• **Activity**: Write out the line that contains "Task: Click the green" and every line after it through the end of the entries, exactly as given and with no other lines.
Data under study Block Start
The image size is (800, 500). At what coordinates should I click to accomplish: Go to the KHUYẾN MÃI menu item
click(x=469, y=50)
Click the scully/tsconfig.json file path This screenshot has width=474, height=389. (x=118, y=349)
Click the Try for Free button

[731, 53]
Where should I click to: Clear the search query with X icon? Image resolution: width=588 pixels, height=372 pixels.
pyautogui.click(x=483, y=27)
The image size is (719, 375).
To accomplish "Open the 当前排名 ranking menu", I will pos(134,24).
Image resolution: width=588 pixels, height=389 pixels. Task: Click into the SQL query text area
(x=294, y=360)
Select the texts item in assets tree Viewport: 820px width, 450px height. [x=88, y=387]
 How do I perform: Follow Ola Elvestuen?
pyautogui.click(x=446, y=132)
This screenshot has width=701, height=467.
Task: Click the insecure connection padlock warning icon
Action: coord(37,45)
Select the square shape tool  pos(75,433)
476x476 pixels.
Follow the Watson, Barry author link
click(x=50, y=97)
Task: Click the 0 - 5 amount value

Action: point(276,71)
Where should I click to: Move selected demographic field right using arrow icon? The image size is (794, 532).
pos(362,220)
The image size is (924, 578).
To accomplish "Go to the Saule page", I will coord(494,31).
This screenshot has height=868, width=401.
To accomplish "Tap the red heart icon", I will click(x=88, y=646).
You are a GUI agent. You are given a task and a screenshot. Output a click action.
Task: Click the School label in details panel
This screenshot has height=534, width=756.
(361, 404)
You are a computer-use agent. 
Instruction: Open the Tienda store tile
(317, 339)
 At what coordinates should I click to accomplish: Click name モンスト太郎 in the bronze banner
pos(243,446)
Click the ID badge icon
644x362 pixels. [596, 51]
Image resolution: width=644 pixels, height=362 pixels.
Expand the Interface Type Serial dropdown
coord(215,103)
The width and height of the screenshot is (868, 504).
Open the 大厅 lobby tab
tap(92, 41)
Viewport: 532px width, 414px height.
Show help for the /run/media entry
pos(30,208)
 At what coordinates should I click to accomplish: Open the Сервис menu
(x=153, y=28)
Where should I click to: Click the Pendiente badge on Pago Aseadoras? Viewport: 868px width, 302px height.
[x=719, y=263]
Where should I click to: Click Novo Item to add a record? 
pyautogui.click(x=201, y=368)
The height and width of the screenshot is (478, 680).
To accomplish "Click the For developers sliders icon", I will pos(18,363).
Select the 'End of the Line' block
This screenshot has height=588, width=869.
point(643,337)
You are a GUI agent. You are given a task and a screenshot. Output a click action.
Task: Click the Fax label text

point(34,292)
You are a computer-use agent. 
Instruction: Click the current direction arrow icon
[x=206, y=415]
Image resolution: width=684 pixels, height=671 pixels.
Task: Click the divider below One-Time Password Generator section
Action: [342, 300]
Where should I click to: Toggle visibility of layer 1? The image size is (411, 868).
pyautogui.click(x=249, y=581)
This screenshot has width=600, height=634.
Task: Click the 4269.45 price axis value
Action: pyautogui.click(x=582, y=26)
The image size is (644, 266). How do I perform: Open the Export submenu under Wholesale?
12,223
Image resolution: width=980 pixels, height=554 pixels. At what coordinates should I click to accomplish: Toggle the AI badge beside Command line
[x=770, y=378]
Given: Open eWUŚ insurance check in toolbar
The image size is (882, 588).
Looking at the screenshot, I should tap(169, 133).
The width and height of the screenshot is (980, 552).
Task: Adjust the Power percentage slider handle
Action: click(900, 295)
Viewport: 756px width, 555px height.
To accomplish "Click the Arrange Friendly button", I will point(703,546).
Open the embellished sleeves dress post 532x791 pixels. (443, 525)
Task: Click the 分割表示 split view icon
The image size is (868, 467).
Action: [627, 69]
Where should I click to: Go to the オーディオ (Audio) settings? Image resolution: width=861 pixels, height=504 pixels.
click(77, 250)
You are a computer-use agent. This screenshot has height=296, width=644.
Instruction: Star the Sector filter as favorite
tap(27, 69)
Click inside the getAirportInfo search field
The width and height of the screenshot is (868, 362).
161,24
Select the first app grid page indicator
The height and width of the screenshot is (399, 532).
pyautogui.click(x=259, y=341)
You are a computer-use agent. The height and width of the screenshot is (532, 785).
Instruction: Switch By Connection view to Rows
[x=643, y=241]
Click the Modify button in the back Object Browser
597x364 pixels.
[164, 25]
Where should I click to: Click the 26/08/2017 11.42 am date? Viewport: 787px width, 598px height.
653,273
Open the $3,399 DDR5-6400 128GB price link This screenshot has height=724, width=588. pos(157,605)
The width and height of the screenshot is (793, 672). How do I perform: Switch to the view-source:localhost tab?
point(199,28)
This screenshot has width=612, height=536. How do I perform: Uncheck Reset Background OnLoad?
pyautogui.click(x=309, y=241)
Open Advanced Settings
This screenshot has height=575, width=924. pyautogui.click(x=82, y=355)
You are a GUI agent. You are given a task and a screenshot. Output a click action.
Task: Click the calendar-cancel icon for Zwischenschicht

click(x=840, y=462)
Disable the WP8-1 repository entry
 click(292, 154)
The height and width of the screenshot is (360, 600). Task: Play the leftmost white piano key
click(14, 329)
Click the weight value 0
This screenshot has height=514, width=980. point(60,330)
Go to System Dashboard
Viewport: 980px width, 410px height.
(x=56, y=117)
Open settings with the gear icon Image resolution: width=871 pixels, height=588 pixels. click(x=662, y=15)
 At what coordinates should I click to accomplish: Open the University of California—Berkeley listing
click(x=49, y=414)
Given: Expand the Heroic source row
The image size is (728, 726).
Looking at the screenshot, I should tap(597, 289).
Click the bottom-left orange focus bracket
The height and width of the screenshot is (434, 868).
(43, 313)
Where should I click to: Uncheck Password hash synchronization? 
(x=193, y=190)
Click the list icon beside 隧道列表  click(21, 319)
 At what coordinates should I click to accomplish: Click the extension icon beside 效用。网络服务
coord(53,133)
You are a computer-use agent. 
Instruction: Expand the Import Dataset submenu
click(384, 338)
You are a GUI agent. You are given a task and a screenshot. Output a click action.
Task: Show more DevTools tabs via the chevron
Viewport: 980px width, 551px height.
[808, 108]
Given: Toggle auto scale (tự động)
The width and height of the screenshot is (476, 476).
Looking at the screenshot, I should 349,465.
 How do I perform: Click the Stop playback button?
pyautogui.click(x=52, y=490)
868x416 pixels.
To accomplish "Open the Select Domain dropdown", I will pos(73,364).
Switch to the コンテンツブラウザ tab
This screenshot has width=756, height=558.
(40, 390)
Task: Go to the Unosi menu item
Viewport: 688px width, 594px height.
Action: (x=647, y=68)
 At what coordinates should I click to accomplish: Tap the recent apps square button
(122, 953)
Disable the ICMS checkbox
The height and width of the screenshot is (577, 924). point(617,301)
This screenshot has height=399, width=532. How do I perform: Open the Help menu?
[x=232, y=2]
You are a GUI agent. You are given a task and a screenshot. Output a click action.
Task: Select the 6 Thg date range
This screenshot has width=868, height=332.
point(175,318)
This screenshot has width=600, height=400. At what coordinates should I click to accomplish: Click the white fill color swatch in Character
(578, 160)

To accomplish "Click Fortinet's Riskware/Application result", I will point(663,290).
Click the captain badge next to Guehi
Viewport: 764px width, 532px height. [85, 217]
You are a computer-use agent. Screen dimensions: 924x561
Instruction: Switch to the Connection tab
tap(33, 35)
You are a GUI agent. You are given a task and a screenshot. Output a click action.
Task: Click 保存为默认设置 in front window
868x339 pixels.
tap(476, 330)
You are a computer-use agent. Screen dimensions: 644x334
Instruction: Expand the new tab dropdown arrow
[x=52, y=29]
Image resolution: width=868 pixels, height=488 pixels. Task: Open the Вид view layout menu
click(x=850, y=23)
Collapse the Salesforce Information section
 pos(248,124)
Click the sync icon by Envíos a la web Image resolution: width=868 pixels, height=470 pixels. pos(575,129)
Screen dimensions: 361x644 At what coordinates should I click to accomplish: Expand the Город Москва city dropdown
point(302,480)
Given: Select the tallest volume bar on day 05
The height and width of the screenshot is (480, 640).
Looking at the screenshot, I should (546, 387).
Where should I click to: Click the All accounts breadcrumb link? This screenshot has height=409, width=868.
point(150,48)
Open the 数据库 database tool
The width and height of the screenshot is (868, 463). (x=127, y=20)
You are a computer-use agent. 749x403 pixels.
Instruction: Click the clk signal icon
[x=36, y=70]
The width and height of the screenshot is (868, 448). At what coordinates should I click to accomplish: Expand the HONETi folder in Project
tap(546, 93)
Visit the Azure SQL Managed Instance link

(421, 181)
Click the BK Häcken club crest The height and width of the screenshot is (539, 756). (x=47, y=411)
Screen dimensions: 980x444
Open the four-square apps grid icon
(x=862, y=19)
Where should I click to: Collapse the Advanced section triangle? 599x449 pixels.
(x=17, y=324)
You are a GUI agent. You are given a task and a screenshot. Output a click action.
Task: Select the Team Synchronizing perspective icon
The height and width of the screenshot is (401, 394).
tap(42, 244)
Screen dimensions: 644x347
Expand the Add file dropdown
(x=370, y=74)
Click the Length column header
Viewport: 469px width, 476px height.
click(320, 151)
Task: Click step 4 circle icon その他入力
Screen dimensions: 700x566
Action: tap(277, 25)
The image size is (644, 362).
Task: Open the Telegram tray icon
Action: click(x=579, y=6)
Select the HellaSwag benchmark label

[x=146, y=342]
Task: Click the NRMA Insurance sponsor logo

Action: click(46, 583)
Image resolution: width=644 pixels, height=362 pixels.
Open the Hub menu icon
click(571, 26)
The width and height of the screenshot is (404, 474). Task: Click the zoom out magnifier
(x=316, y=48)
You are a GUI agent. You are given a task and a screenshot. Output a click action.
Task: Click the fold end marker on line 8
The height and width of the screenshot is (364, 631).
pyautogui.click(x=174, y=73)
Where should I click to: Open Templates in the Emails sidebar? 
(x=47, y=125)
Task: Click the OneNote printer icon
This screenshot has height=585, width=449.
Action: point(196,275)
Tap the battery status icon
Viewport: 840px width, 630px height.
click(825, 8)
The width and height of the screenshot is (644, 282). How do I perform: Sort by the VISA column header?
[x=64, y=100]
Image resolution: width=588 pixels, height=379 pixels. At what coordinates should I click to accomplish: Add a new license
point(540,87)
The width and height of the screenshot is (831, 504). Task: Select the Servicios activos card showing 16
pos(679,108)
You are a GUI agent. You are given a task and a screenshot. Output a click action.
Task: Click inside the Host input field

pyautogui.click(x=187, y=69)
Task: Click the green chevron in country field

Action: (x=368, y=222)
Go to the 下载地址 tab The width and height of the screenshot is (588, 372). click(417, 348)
Data under study Block End
• **Result of this task**:
Task: Click the green chevron in country field

Action: (x=368, y=222)
Go to the 下载地址 tab The width and height of the screenshot is (588, 372). click(417, 348)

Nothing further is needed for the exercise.